In Shiv Kumar's case (supra) regarding unreliability in sending of notices to the workmen under postal certificates, it has been observed as under:-

"we have not felt safe to decide the controversy at hand on the basis of the certificates produced before us, as it is not difficult to get such postal seals at any pointed of time."

Again, in Badri Dass's case (supra), a learned single Judge of this Court (Sultan Singh,J) has also noticed that sending notice by certificate of posting is dubious and it was observed as under:-

"IT is well known that it is not at all difficult these days to obtain a postal seal of a prior date on a certificate of posting."

23. The learned counsel also relied upon a Supreme Court judgment reported in AIR 1981 SC 1191, L.M.S.Ummu Saleems Vs. B.B.Gujaral for the proposition that neither Section 16 nor Section 114 of the Evidence Act compel the Court to draw a presumption. The presumption may or may not be drawn. On the facts and circumstances of a case, the Court may refuse to draw the presumption. On the other hand, the presumption may be drawn initially, but on a consideration of the evidence, the Court may hold the presumption rebutted and may arrive at the conclusion that no letter was received by the addressee or that no letter was ever despatched as claimed. After all, there have been cases in the past, though rare, where postal certificates and even postal seals have been manufactured. In the circumstances of the present case, circumstances to which we have already referred, we are satisfied that no such letter of retraction was posted as claimed by the detenu.

__Dataset entries__:

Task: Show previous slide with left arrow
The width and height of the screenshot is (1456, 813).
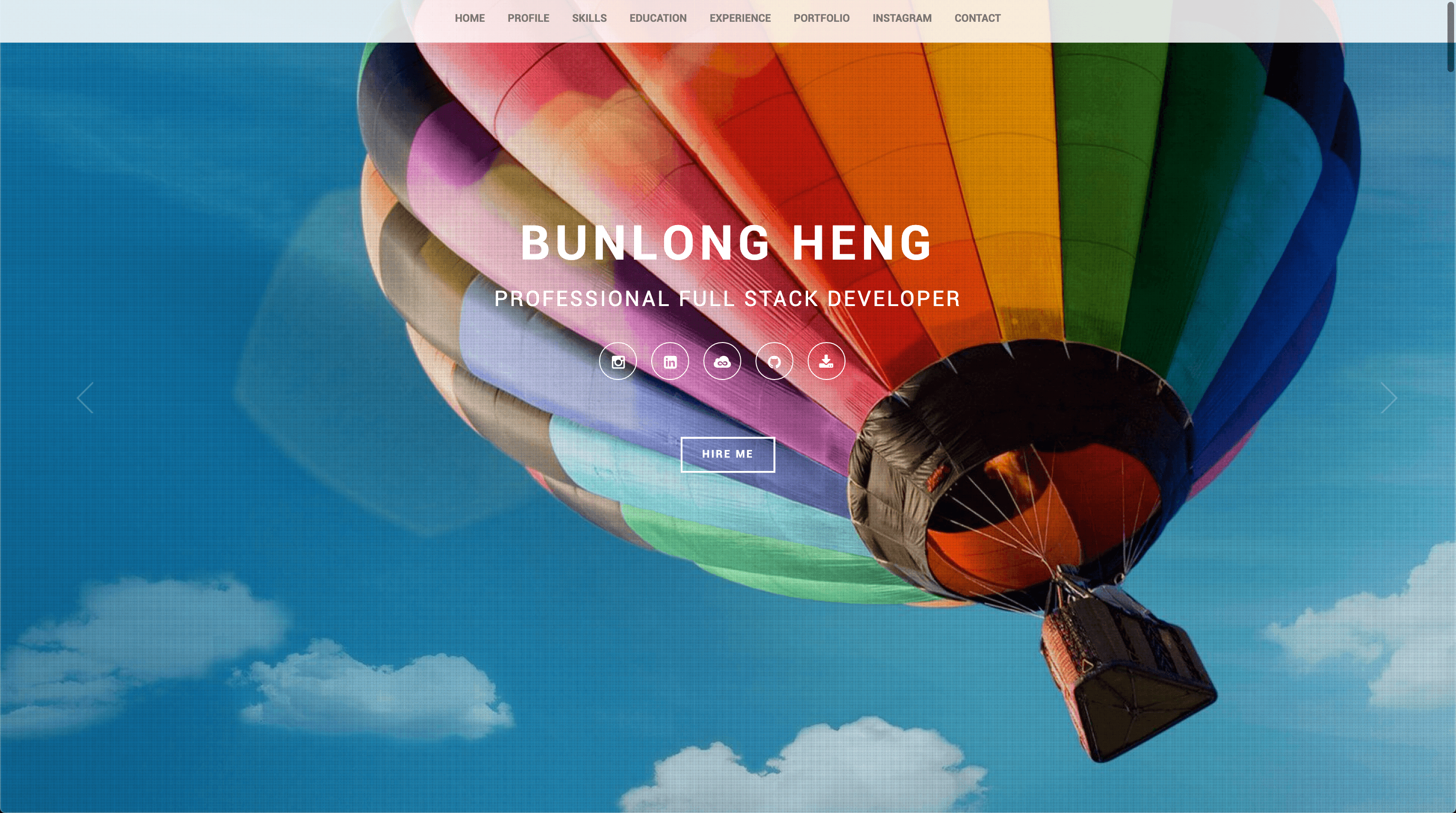Action: pyautogui.click(x=85, y=398)
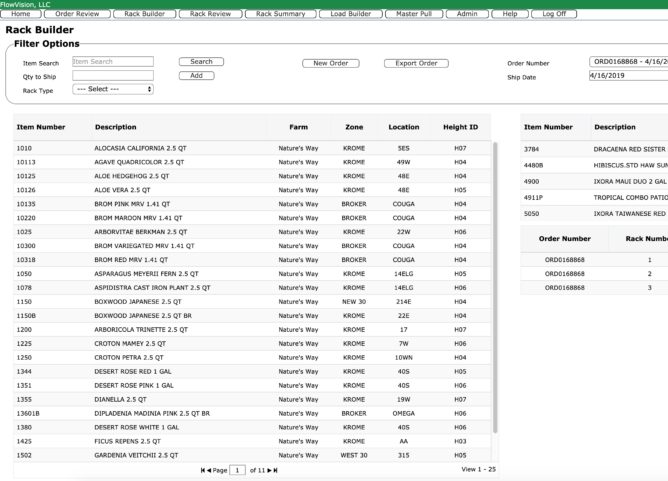Jump to the last page of items

coord(275,469)
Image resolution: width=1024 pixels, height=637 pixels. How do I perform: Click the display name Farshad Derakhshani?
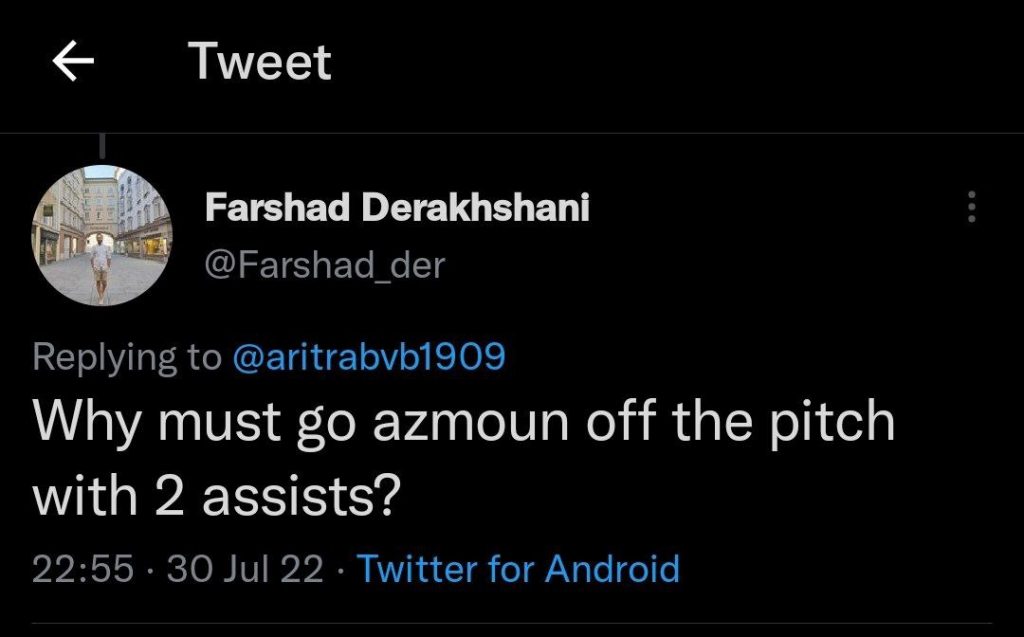[397, 208]
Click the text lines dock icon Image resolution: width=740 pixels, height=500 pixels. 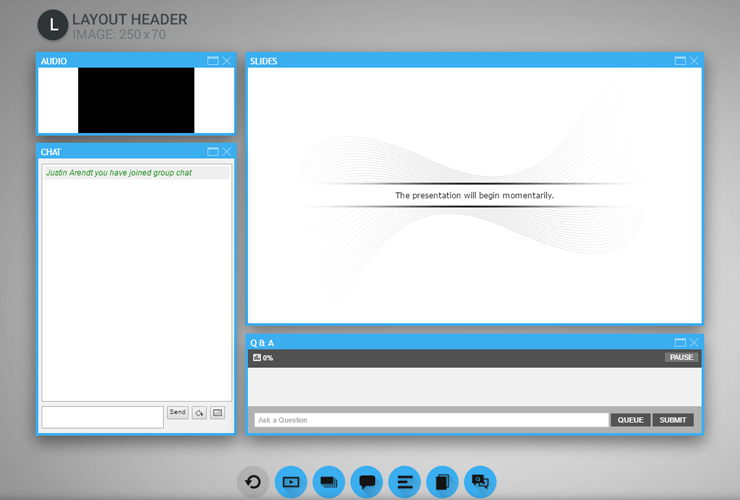pyautogui.click(x=404, y=482)
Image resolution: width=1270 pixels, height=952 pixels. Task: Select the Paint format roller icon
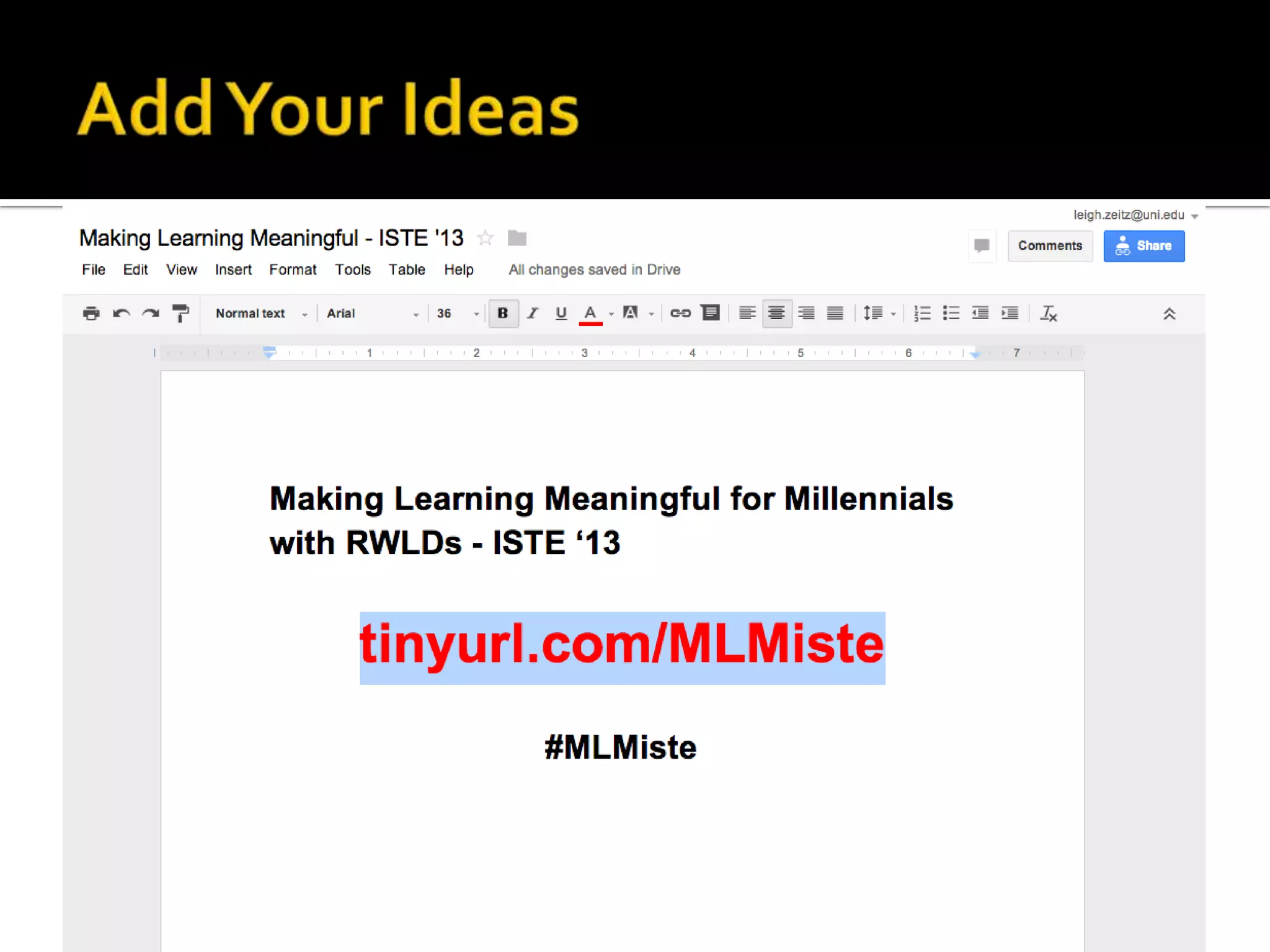point(180,314)
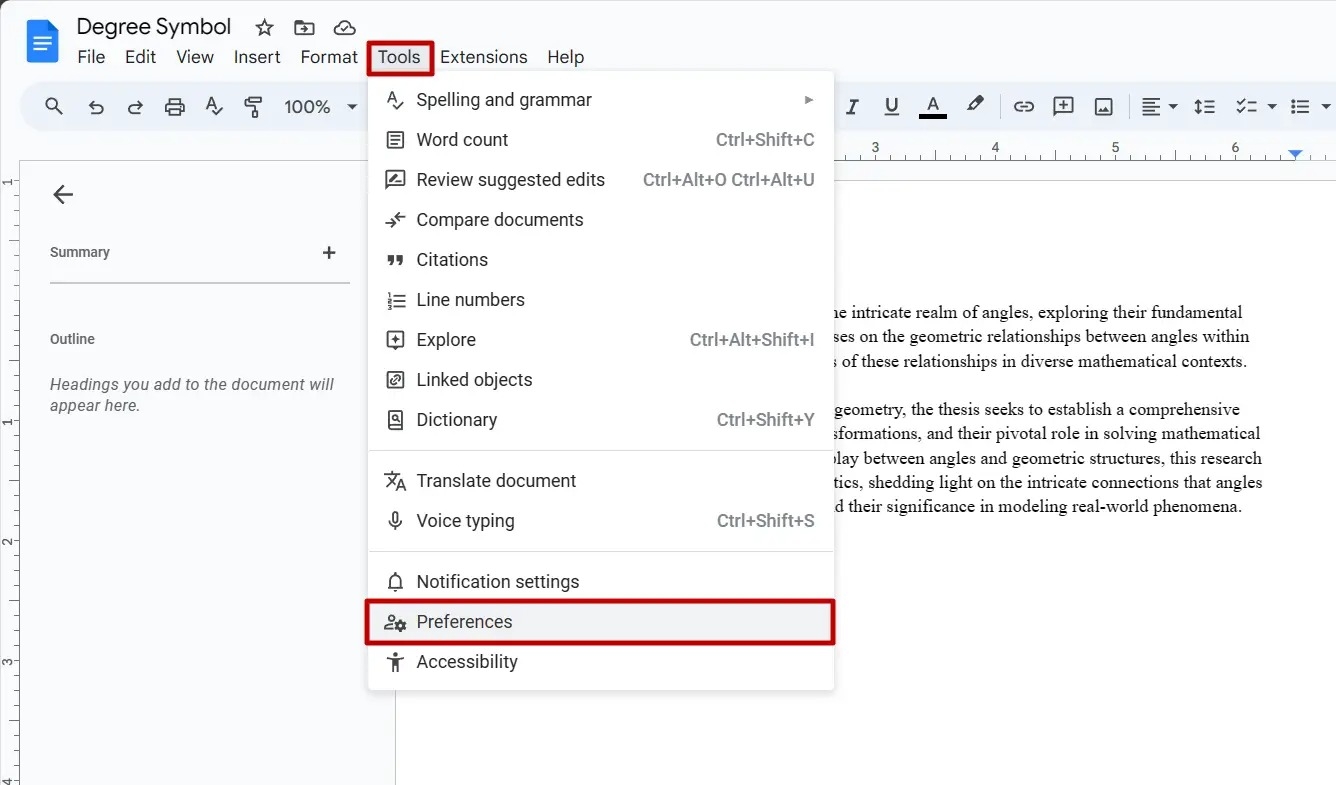Insert an image using toolbar icon
The image size is (1336, 785).
click(x=1103, y=106)

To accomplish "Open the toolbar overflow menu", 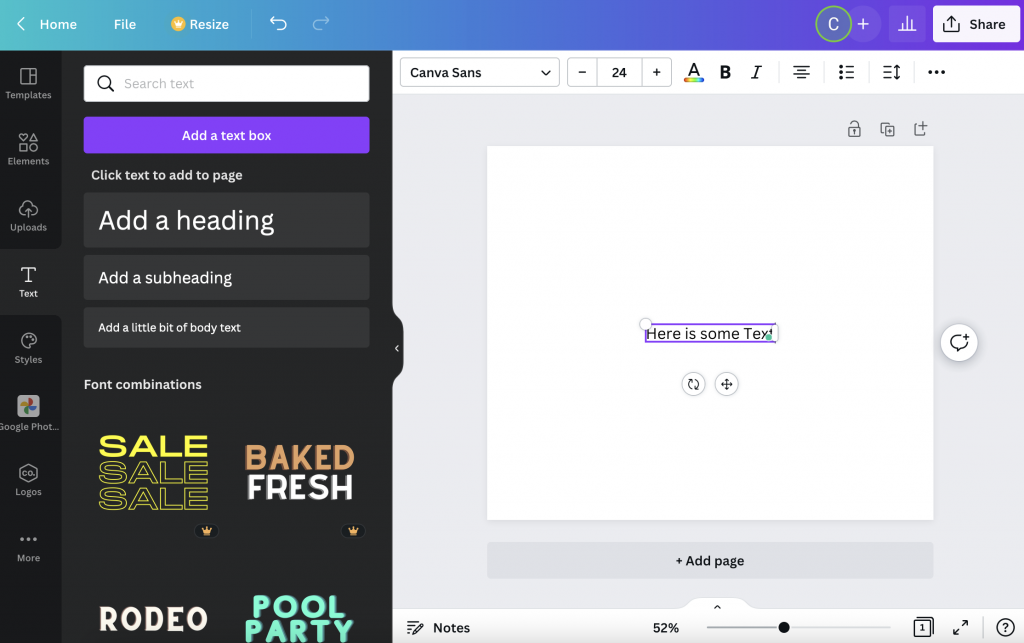I will tap(936, 72).
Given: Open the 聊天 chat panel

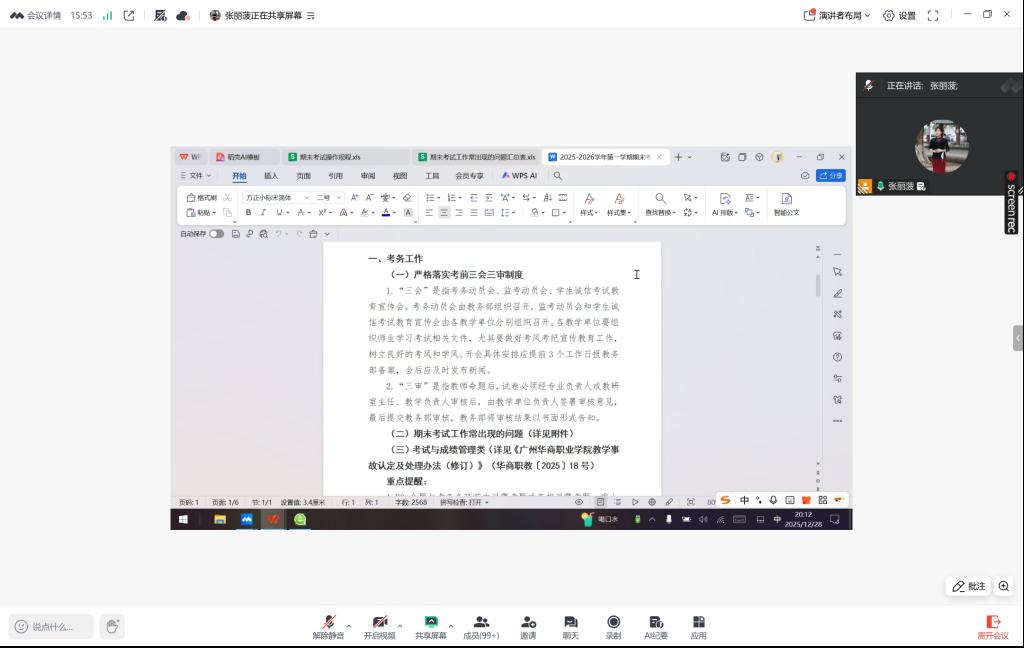Looking at the screenshot, I should (x=570, y=624).
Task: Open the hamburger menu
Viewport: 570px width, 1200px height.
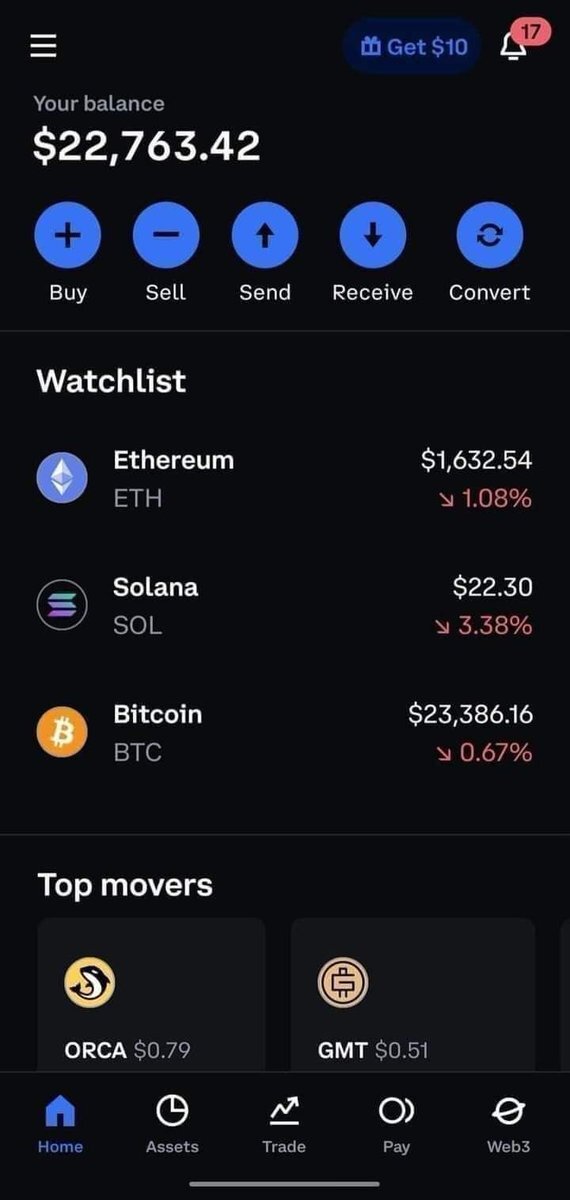Action: pyautogui.click(x=43, y=46)
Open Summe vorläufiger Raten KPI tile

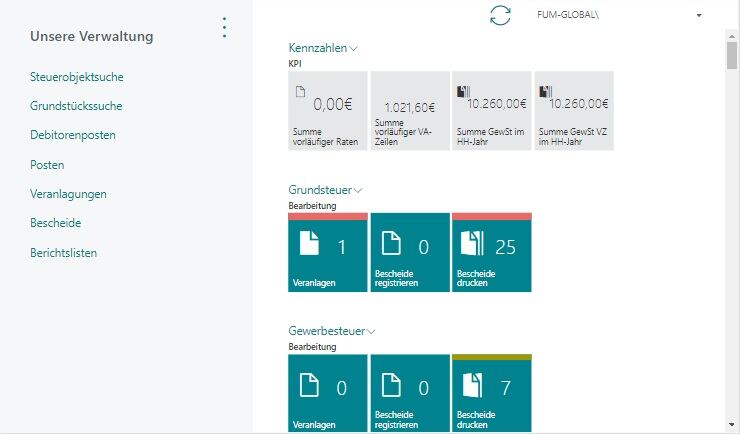(x=328, y=111)
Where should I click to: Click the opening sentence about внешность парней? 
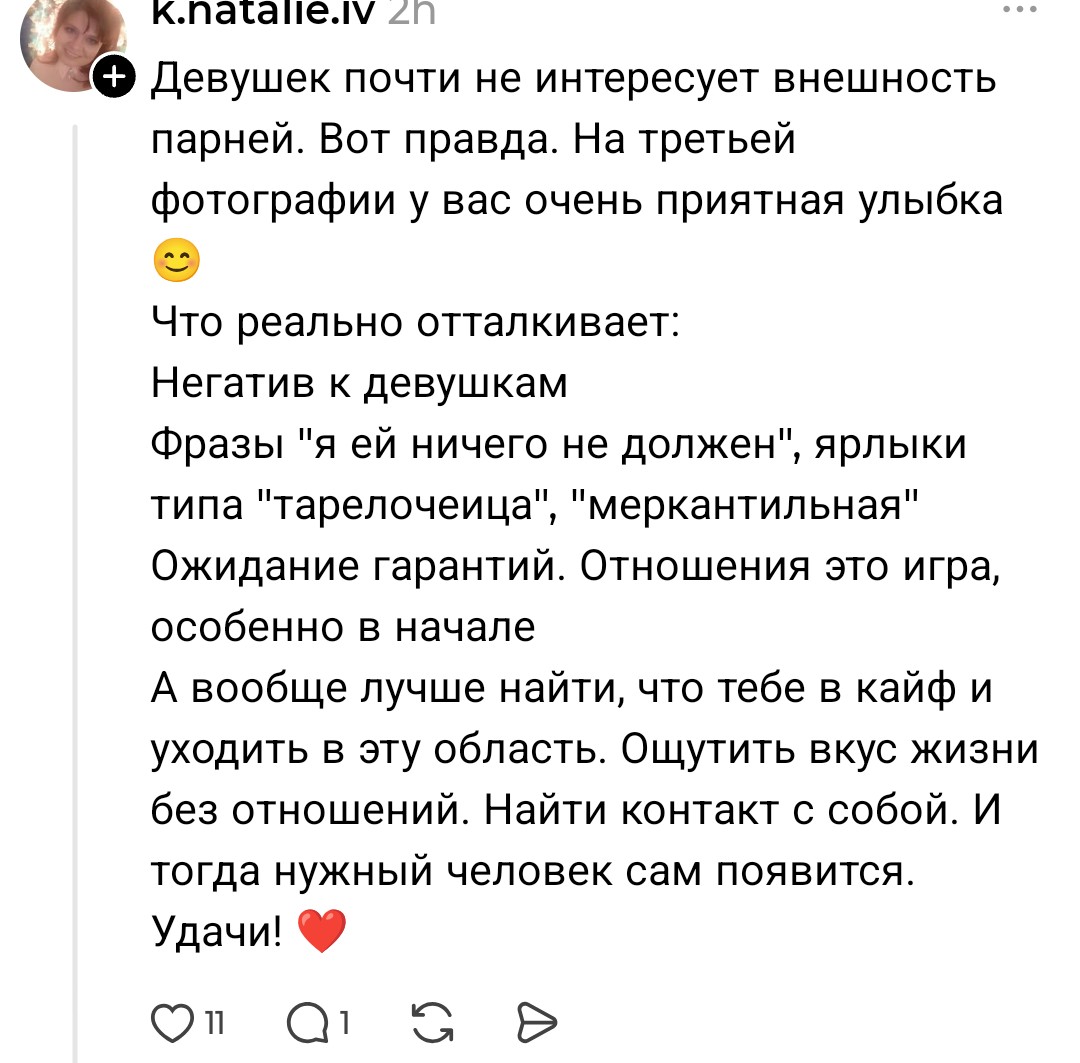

__Your task__:
Copy out the entire court excerpt on postal certificates of posting word for word. The entries play no part in what follows.

__Solution to this problem__:
In Shiv Kumar's case (supra) regarding unreliability in sending of notices to the workmen under postal certificates, it has been observed as under:-

"we have not felt safe to decide the controversy at hand on the basis of the certificates produced before us, as it is not difficult to get such postal seals at any pointed of time."

Again, in Badri Dass's case (supra), a learned single Judge of this Court (Sultan Singh,J) has also noticed that sending notice by certificate of posting is dubious and it was observed as under:-

"IT is well known that it is not at all difficult these days to obtain a postal seal of a prior date on a certificate of posting."

23. The learned counsel also relied upon a Supreme Court judgment reported in AIR 1981 SC 1191, L.M.S.Ummu Saleems Vs. B.B.Gujaral for the proposition that neither Section 16 nor Section 114 of the Evidence Act compel the Court to draw a presumption. The presumption may or may not be drawn. On the facts and circumstances of a case, the Court may refuse to draw the presumption. On the other hand, the presumption may be drawn initially, but on a consideration of the evidence, the Court may hold the presumption rebutted and may arrive at the conclusion that no letter was received by the addressee or that no letter was ever despatched as claimed. After all, there have been cases in the past, though rare, where postal certificates and even postal seals have been manufactured. In the circumstances of the present case, circumstances to which we have already referred, we are satisfied that no such letter of retraction was posted as claimed by the detenu.